TEXT section start

We can now format its filesystem (example given with ext4):

$ mkfs.ext4 -L LUKS /dev/mapper/luks
# [output (partial)]
mke2fs 1.44.5 (15-Dec-2018)
Creating filesystem with 2617344 4k blocks and 655360 inodes

And mount it:

# Create the encrypted data mountpoint
mkdir -p /luks

# Mount the encrypted partition
mount /dev/mapper/luks /luks

# Show the partition capacity/usage
df -h /luks
# [output]
Filesystem        Size  Used Avail Use% Mounted on
/dev/mapper/luks  9.8G   37M  9.3G   1% /luks

Mark /dev/mapper/luks being the (encrypted) partition to use (not /dev/mapper/vg.flex-lv.luks).

Boot and shutdown automation

In order to automate the various steps to open, mount, unmount and close the LUKS partition, we will need a control script and systemd unit, which shall open and mount the LUKS partition on start, as well as unmount and close it on stop.

Ideally, we would also use the Vault Agent to automatically authenticate our compute instance using the Vault Exoscale Authentication Plugin and act as proxy for the required vault commands.

For the sake of simplicity, we’ll stick to “manually” authenticating with the Vault server, within the control script itself.

Control script and systemd unit

Let’s start with a small shell script to perform start, stop and status actions; in /usr/local/bin/luks-partition:

#!/bin/sh
set -e

case "${1}" in

  'start')
    # Log into Vault
    if ! test -e ~/.vault-token && [ -z "${VAULT_TOKEN}" ] && [ -z "${VAULT_AGENT_ADDR}" ]; then
      VAULT_TOKEN="$(
        vault write -field=token auth/exoscale/login \
              role=storage \
              instance=$(wget -qO- http://169.254.169.254/1.0/meta-data/instance-id) \
              zone=$(wget -qO- http://169.254.169.254/1.0/meta-data/availability-zone)
      )"
      export VAULT_TOKEN
    fi

    # Open the LUKS partition
    if ! test -e /dev/mapper/luks; then
      cat /etc/luks.passphrase \
      | vault write -field=plaintext transit/decrypt/luks ciphertext=- \
      | cryptsetup open --type luks --key-file - /dev/mapper/vg.flex-lv.luks luks
    fi

    # Mount the LUKS partition
    if ! mountpoint -q /luks; then
      mkdir -p /luks
      mount /dev/mapper/luks /luks
    fi
    ;;

  'stop')
    # Unmount the LUKS partition
    if mountpoint -q /luks; then
      umount /luks
    fi

    # Close the LUKS partition
    if test -e /dev/mapper/luks; then
      cryptsetup close luks
    fi
    ;;

  'status')

TEXT section end

▸ **QUESTIONS TO ANSWER**:
1. Condense the paragraph in the LUKS partition text that begins "In order to automate the various steps" into a short bulleted list that keeps its main facts.
2. Translate this sentence from the LUKS partition text into French: "For the sake of simplicity, we’ll stick to “manually” authenticating with the Vault server, within the control script itself."
3. Pick up the text on setting up the encrypted LUKS partition from its final line and carry it on.
The material has no connection to the text on encrypted LUKS partitions.

DATA SUPPLIED section start

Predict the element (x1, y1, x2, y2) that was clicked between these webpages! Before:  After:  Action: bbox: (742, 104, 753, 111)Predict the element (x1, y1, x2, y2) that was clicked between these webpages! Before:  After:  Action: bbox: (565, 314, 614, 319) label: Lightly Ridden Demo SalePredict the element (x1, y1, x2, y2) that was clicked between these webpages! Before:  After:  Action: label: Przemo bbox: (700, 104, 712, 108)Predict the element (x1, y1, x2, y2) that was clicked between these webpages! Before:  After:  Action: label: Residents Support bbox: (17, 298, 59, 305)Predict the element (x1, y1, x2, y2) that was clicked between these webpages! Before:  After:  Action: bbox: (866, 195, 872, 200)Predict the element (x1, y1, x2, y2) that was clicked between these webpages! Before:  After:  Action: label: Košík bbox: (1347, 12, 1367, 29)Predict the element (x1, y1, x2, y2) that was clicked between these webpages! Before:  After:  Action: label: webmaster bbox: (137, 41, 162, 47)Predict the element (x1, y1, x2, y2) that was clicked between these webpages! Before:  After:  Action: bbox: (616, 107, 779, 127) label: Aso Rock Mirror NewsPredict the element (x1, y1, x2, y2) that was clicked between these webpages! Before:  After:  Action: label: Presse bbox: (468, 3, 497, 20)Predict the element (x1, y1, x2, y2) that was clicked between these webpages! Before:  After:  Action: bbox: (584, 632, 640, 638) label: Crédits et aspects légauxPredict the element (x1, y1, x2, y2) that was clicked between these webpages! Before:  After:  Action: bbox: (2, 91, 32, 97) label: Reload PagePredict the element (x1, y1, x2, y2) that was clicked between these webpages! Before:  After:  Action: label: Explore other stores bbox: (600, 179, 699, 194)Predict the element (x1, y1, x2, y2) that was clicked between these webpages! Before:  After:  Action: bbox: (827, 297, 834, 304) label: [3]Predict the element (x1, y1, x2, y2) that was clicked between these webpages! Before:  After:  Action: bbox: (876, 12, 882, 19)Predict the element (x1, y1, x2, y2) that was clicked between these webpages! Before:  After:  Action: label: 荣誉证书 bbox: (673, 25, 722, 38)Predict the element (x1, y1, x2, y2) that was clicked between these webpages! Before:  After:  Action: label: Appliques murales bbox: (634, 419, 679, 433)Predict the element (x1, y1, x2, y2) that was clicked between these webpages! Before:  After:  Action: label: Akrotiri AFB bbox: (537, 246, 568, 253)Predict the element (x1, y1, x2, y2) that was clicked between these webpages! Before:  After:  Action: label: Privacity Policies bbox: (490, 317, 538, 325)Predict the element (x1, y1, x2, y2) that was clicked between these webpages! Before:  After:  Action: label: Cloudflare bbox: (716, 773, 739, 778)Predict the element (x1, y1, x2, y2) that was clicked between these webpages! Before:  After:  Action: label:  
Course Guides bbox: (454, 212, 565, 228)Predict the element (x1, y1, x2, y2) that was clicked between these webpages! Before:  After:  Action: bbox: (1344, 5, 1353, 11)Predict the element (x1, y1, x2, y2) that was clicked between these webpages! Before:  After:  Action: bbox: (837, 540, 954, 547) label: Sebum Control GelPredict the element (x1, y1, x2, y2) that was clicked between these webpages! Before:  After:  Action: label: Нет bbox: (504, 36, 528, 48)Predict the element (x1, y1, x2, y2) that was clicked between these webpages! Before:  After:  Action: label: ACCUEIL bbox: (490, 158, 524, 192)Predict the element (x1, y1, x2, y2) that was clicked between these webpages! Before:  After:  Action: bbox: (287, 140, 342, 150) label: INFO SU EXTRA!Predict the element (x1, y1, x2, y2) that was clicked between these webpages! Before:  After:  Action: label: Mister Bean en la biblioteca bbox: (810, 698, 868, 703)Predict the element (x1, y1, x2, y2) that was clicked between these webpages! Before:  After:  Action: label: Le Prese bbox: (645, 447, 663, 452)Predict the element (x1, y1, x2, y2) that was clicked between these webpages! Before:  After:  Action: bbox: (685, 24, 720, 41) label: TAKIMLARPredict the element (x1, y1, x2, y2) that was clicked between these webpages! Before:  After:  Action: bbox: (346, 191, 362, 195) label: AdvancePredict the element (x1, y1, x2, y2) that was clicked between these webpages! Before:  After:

DATA SUPPLIED section end

▸ **TASK RESULTS**:
1.
- Automating how the LUKS partition is opened, mounted, unmounted and closed requires a control script and a systemd unit.
- On start, they open and mount the partition.
- On stop, they unmount and close it.

2. Par souci de simplicité, nous nous en tiendrons à une authentification « manuelle » auprès du serveur Vault, au sein même du script de contrôle.

3.
    mountpoint /luks
    cryptsetup status luks
    ;;

esac

And the corresponding systemd unit; in /etc/systemd/system/luks-partition.service:

[Unit]
Description=Start/stop the LUKS-encrypted partition
After=local-fs.target vault.service

[Service]
Type=oneshot
RemainAfterExit=yes
Environment=VAULT_ADDR=http://127.0.0.1:8200
ExecStart=/usr/local/bin/luks-partition start
ExecStop=/usr/local/bin/luks-partition stop

[Install]
WantedBy=multi-user.target

Which we can now enable and start:

# Reload systemd configuration
$ systemctl daemon-reload

# Enable the LUKS partition control unit
$ systemctl enable luks-partition

# Start the LUKS partition control unit
$ systemctl start luks-partition

# Query the LUKS partition control unit status
$ systemctl status luks-partition
# [output]
● luks-partition.service - Start/stop the LUKS-encrypted partition
   Loaded: loaded (/etc/systemd/system/luks-partition.service; enabled; vendor preset: enabled)
   Active: active (exited) since Fri 2021-07-02 07:07:28 UTC; 3s ago
  Process: 21515 ExecStart=/usr/local/bin/luks-partition start (code=exited, status=0/SUCCESS)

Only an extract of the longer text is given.